The three foundations of human-readiness: clarity, trust, collaboration
Before diving any further, let's remember one key thing, “human-first” is the approach, while “human-ready” is the outcome. In other words, an organization reaches this state when modernization is intentionally designed for people and put into practice.
These pillars are the foundation for this:
1. Clarity
Clarity translates to making systems readable, workflows understandable, and tools intuitive.
It is about operational transparency, not technical transparency. What data does AI use? Why does it recommend one action over another? What are its limits?
Teams need to understand what a system does, how it does it, and why it does it.
Clarity reduces uncertainty and opens the door to natural, confident use of AI.
It helps users know when to trust the algorithm and when their own judgment should take the lead.
2. Trust
Trust is the invisible core of any technological adoption.
It grows gradually, but it starts with evidence.
Building trust in AI requires reliable systems, consistent results, and tangible improvements in day-to-day work. People need to see that AI simplifies their work rather than complicates it, and that it respects operational realities instead of ignoring them.
Ongoing training is crucial. Not only at the beginning of a project, but over time, giving teams the space to explore, ask questions, and build technological intuition.
When trust settles in, AI becomes genuinely useful.
3. Collaboration
Collaboration is what brings everything else to life.
AI projects rarely fail because of algorithms. They failed because people weren’t involved early enough.
Preparing teams to collaborate with AI means understanding their real pain points, their critical decisions, and their operational constraints. This knowledge is what allows AI to find its appropriate role in the workflow.
AI can optimize a process, but only humans can understand nuance, context, and intent. This complementarity is where its true value lies.
From AI-ready to human-ready: two concepts often confused
Many organizations aim to become “AI-ready" with upgraded infrastructure, centralized data, and new intelligent tools. But none of these matter if people aren’t ready to use them.
Being “human-ready” is different. It is the outcome of a “human-first” approach. It means having simple systems, clarified processes, and tools that match real-world usage. It means creating an environment where teams understand the technology, trust it, and can apply it with discernment. And this people preparation must come first.
Too many organizations treat modernization as an isolated IT initiative. They invest millions in new infrastructures without ever questioning user experience. But what is the point of a high-performance system if no one wants to use it?
Organizations that succeed with AI don’t just deploy new tools. They prepare their teams to integrate them into daily practices, even before the first deployment.
They adjust processes early. They clarify roles and responsibilities before AI arrives. They build trust during the design phase, and do not wait for the first setbacks.
They invest in sustainable organizational transformation, where humans remain at the centre of decision-making from day one.
What if the key to AI success was simply people?
“Human-first” modernization isn’t a trend.
It’s a working philosophy based on a simple truth: long-term performance is built on strong human foundations, not solely on advanced algorithms.

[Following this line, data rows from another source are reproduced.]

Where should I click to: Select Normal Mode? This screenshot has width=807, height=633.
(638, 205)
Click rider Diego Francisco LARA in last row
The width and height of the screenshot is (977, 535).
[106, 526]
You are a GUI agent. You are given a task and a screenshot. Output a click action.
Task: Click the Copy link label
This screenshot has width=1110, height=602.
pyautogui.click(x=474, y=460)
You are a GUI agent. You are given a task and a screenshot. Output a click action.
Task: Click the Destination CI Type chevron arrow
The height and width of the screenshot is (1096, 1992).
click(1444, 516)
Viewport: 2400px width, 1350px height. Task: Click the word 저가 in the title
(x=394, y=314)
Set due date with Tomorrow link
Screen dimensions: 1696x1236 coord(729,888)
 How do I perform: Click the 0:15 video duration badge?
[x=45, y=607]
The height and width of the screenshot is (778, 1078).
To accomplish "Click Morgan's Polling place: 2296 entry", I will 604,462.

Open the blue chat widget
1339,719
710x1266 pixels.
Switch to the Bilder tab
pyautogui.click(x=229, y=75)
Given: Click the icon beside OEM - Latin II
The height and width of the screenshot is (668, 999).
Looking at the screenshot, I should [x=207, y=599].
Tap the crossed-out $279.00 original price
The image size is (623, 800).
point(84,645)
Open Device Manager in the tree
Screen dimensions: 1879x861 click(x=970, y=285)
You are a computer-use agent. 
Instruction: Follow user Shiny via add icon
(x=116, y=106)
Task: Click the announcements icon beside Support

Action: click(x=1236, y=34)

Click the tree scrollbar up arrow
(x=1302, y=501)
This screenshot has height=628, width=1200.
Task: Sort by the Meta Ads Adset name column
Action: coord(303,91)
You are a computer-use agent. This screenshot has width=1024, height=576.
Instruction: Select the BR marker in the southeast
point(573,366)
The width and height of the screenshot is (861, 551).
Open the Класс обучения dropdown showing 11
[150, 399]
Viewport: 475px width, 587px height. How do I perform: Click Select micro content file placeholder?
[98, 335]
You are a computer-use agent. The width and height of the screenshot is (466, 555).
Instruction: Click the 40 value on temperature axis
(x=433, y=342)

Modernizing means creating systems that are clearer, more reliable, and more people-centered, systems capable of evolving at the pace of the people and organizations they support.
At Spiria, this belief guides our approach to modernization and AI integration projects. We enable organizations to build custom solutions that empower people, so AI can truly deliver on its promises.
Because the foundation of AI success lies in an approach that makes artificial intelligence useful, sustainable, and deeply human.
What if the best way to succeed with AI was simply to put people back at the heart of modernization?